Geschichtsverein bringt eine Sammlung an regionalen Rezepten zusammengefasst in einem Buch heraus Fabuliert & Schnabuliert – Mühlheimer Geschichten rund ums Essen

Der Kern der Buchmannschaft (v.l.): Rüdiger Faller, Angelika Loewenheim, Gerda Brinkmann, Karl-Heinz Stier und Ingeborg Fischer. Foto: man

Mühlheim (man) – Besonders hinter den Rezepten regionaler Küche steckt in der Regel ganz viel Historie. Rezepte spiegeln die ökonomische und ökologische Bedingungen wieder. „Fabuliert & Schnabuliert – Mühlheimer Geschichten rund ums Essen“ umfasst bewusst weit mehr als die Fragen, wie lange die Forelle im Backofen liegen muss, die Kartoffeln in der Pfanne braten sollen. Dem Geschichtsverein gelang es mit seinen Autoren, anhand von bekannten und vergessenen Gerichten vor allem den Zeitgeist nach dem Krieg einzufangen.

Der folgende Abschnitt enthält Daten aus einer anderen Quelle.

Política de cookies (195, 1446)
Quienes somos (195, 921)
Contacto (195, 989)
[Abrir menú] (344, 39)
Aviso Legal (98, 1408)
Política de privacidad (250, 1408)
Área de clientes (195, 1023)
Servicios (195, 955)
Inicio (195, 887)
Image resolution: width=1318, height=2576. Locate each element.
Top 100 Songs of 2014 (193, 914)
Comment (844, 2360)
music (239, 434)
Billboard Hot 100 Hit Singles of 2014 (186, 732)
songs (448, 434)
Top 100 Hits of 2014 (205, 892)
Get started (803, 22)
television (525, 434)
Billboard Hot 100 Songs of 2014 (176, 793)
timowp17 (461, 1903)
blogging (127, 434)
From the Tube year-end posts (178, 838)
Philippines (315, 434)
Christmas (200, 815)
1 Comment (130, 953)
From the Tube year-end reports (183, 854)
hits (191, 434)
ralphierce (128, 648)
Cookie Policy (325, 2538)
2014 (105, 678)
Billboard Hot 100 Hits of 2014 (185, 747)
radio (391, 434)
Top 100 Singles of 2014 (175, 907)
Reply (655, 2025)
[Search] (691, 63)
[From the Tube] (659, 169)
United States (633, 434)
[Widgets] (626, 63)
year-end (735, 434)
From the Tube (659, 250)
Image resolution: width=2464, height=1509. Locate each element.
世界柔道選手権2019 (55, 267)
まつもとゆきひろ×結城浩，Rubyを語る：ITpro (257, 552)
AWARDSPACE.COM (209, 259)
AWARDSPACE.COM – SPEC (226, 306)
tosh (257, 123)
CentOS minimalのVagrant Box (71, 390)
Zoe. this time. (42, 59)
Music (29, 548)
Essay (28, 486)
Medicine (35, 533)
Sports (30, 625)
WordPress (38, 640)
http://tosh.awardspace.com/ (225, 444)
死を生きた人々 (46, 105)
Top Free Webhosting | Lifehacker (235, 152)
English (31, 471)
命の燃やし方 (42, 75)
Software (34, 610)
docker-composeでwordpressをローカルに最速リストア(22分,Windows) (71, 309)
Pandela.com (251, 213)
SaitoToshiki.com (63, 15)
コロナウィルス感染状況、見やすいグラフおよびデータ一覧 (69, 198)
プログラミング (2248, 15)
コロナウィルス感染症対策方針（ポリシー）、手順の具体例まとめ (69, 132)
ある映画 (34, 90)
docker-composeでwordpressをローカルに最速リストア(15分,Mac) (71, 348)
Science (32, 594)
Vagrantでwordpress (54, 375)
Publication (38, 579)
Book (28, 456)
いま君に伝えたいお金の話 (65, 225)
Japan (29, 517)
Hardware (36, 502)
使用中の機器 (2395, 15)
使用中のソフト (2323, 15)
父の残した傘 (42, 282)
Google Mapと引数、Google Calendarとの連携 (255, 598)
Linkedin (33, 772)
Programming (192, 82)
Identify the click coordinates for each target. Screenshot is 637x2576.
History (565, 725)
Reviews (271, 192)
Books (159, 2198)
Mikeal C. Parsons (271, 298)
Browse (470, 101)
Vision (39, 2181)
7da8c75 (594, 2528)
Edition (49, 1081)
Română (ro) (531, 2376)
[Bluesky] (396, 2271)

Heute lässt sich das kaum vorstellen, aber früher trugen die Männer sonntags einen Anzug. Gerda Brinkmann schreibt, wie ihr Onkel Schorsch sonntagmorgens seine Angel am Mainufer in der Hoffnung befestigte, das Mittagessen werde bald anbeißen. Das passierte auch. Mit dem imposanten Hecht am Haken schwamm aber die Angel weg. Onkel Schorsch sprang hinterher und ruinierte seinen einzigen Zweiteiler: „Der Schädel des Hechts wurde jahrelang in der Küchenschublade aufgehoben.“

Auf der Doppelseite erklärt Angelika Loewenheim unter „Grätenhorror elegant gelöst“, wie sich versteckte Skelettteile ohne Gepittel beseitigen lassen. Darunter steht ein Rezept für Fischfrikadellen. Die Liste dessen, was sich in Supermärkten heute finden lässt, wirkt endlos. Ingwer, Litschis oder Mangos bot der Krämer ums Eck früher genauso wenig an wie Straußenfleisch, Sojamilch und Maracuja. Fleisch kostete ein Mehrfaches, weshalb der Schweinebraten nur selten in der Röhre schmorte. „Industriell hergestellte Produkte dominieren; das klassische Mittagessen entfällt heute in der Regel“, konstatiert Karl-Heinz Stier, der Vorsitzende des Geschichtsvereins, „ein Lebensmittelskandal ist nach zwei Tagen vergessen“. Dass Essen früher im Müll landete, war undenkbar,„aus trockenem Brot machte man ‘Arme Ritter’“. Im Buch steht das Rezept unter der Überschrift „Leckere Resteverwertung“. Die trockenen Roggen- oder Weißbrotscheiben landen erst in einem Brei aus Eiern, Milch und Zucker, dann in einer gebutterten Auflaufform, schließlich bei 160 Grad für 40 Minuten im Backofen. Angelika Loewenheim erzählt von ihrer Nachbarin Antonie Krebs, der letzten Müllerin im Ort. Die Krebs pflückte die Brenneseln stets mit den bloßen Händen, was gegen Rheuma helfe. Die Brenneseln werden in der Pfanne wie Blattspinat zubereitet. Es entsteht ein würzig, kräftiger Geschmack und niemand muss fürchten, sich den Mund zu verbrennen.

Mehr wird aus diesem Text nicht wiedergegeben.